Collected data entries:
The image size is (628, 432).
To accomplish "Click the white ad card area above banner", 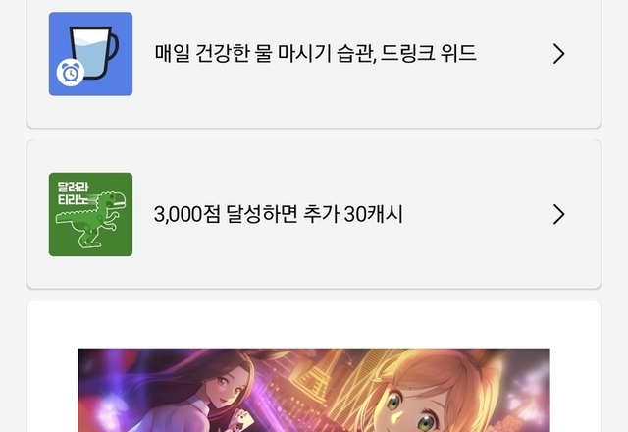I will pos(314,325).
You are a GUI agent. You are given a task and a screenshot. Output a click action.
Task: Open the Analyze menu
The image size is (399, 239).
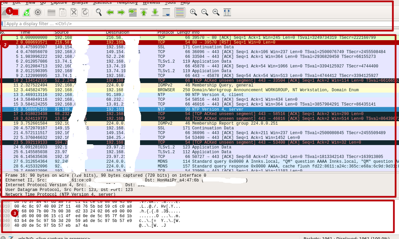pos(80,2)
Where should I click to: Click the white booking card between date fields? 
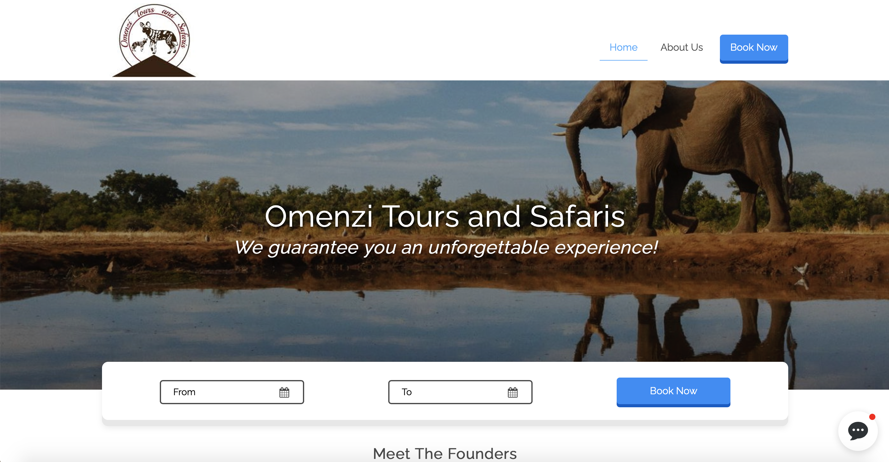346,392
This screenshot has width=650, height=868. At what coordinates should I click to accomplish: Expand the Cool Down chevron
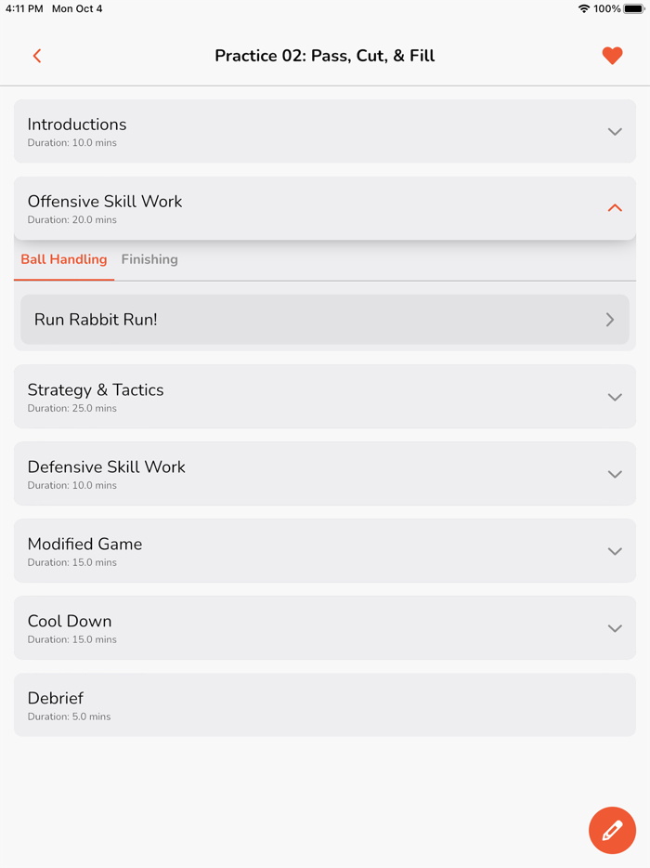click(615, 628)
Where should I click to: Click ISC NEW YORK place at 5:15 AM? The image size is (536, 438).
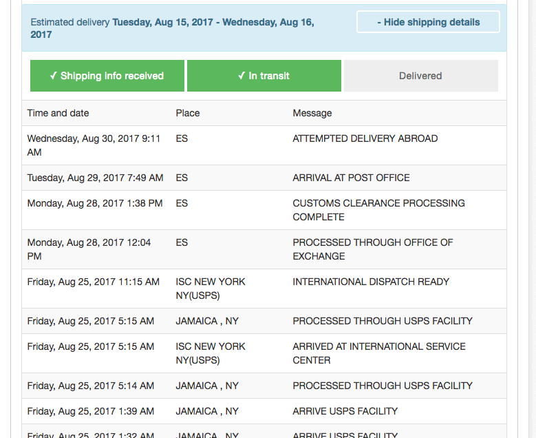(211, 353)

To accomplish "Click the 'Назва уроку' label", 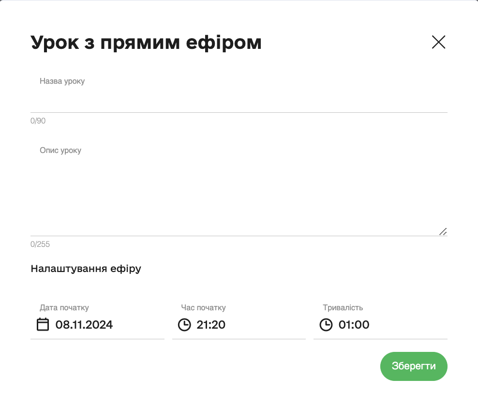I will click(x=62, y=81).
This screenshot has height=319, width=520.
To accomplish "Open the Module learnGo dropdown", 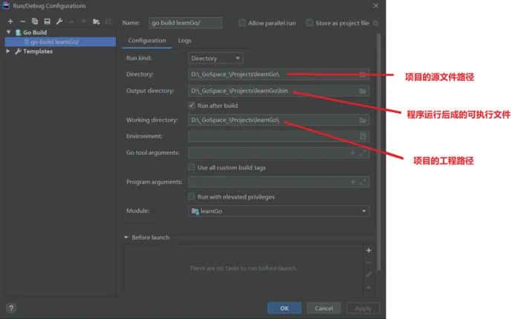I will 279,211.
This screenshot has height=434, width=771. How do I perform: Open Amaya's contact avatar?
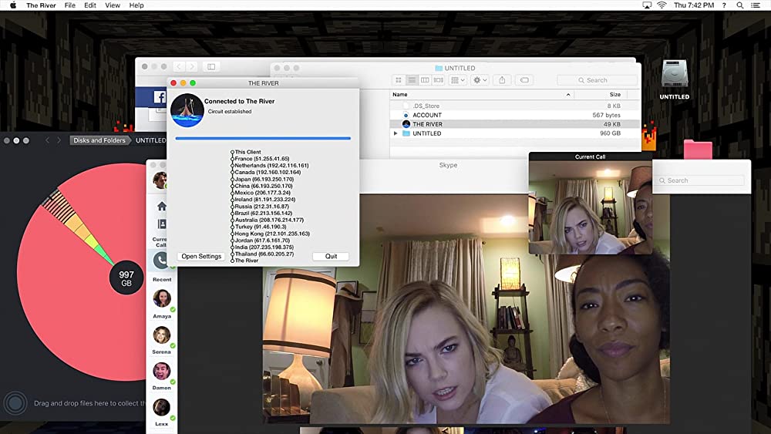click(161, 298)
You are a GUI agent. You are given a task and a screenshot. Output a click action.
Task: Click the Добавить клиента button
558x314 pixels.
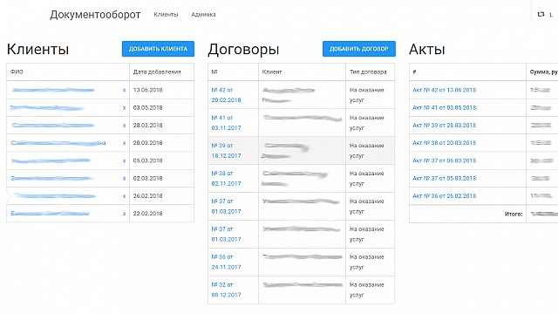158,49
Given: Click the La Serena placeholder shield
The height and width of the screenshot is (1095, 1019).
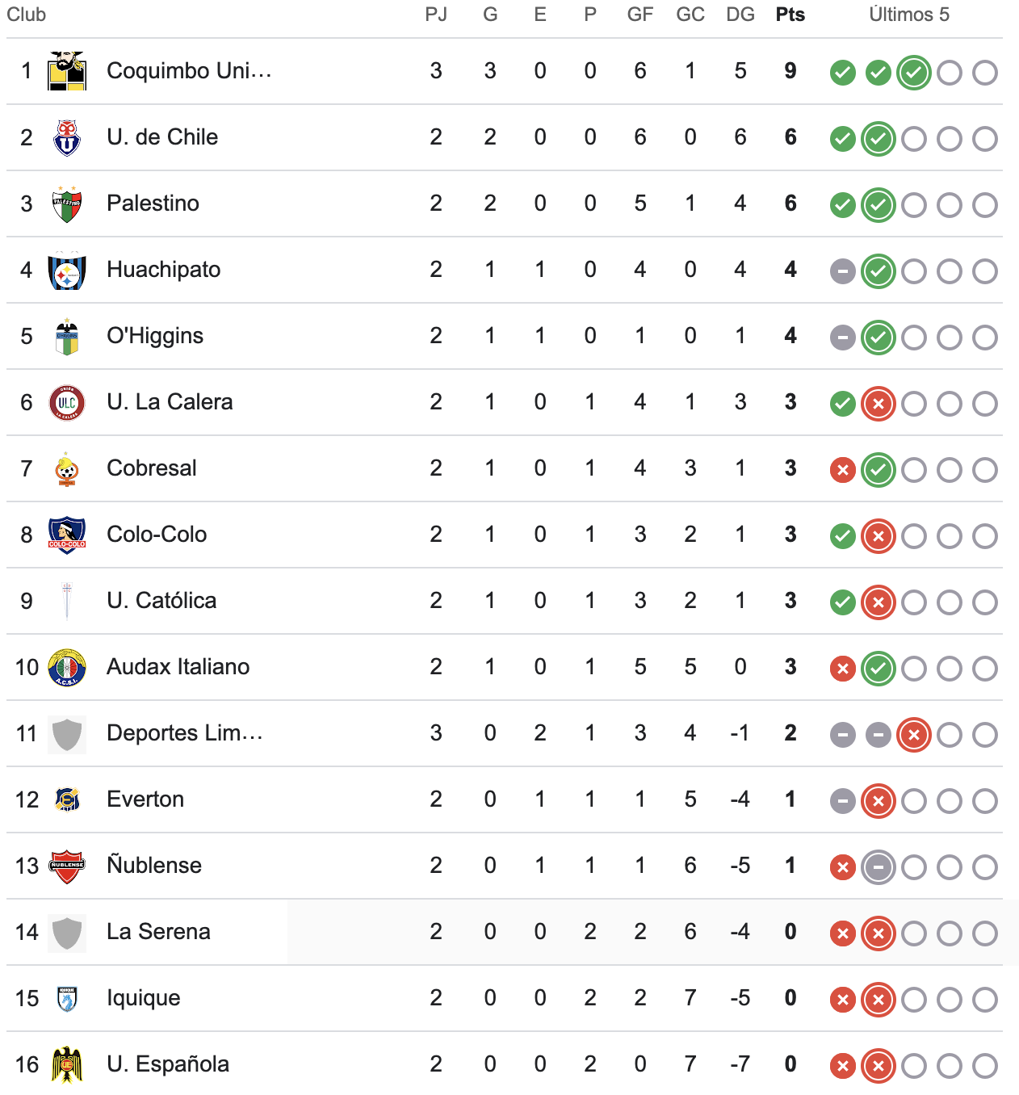Looking at the screenshot, I should click(67, 933).
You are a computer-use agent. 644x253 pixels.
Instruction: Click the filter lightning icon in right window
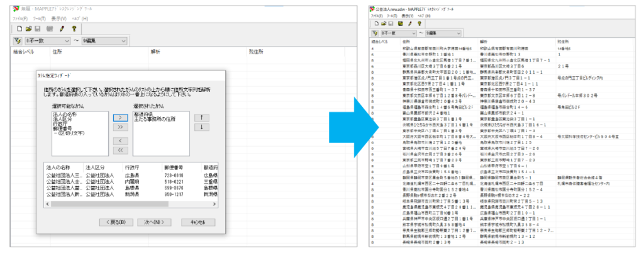tap(375, 33)
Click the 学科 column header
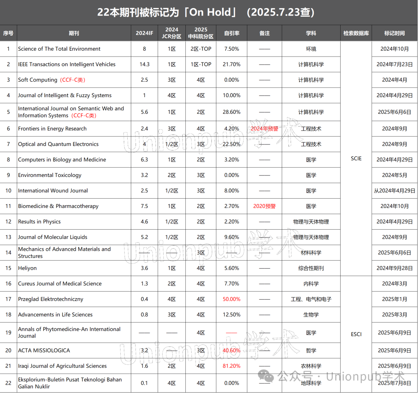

→ **The task**:
Print the lines from the one holding "You are a computer-use agent. 644x253 pixels." through the last line of the records, word for word, and omit the pictures.

→ **Task answer**:
You are a computer-use agent. 644x253 pixels.
Instruction: Click the filter lightning icon in right window
tap(375, 33)
Click the 学科 column header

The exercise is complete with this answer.